Heads of IT lust after non-executive directorships, those advisory
roles on the boards of companies which may only entail a day or two
a month out of the office. A survey of chief information officers
by CIO Connect (Computer Weekly, 27 April) finds that "the
most-coveted non-CIO role is a non-executive directorship in
another company. Nearly half of CIOs have a strong interest in
obtaining such a position."
According to the survey, heads of IT have their career sights set
on jobs with profit and loss responsibility, such as becoming chief
operating officers or even chief executives, and they see taking on
non-executive directorships as the key to their own organisation's
board-room.
"The non-executive directorship is more common as CIOs increasingly
become business people," says John Handby, chief executive of top
IT chiefs' networking forum CIO Connect. "When they were parked as
techies it was a far more difficult move to make."

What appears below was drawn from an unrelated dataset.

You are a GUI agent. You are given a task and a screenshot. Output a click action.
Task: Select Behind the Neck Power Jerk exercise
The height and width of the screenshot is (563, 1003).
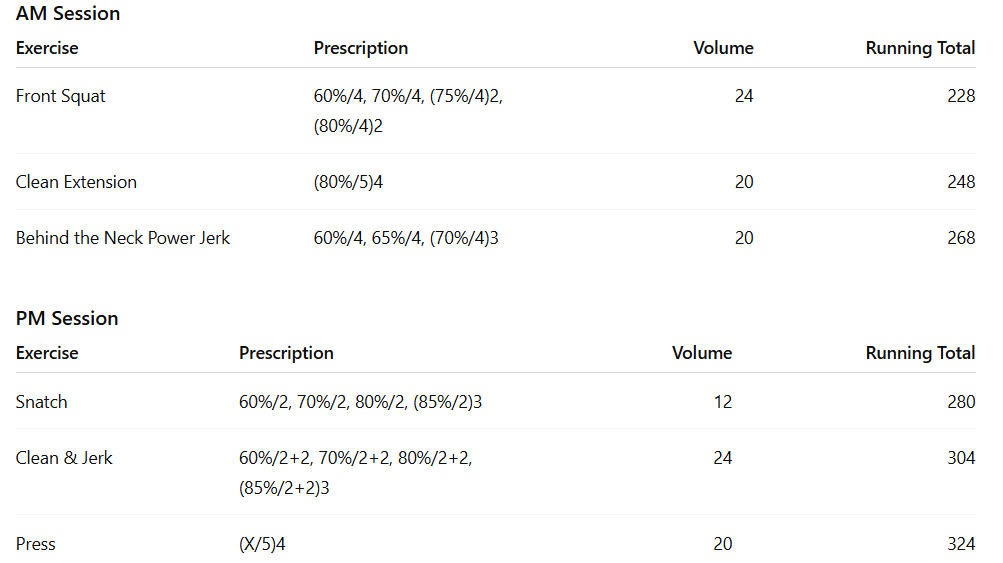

Is a non-executive directorship something you should do?
"Absolutely," says Justin Gilbert of head-hunter Odgers Ray
Berndtson.
A non-executive directorship can help your current role as head of
ITand it can give you a second career beyond being a CIO, when the
non-exec directorship may be a timely component in a post-salary
portfolio of jobs.
Being a non-executive director provides board experience at a time
when that is an increasing passport to professional success. "As a
career move any kind of board experience is tremendously valuable,"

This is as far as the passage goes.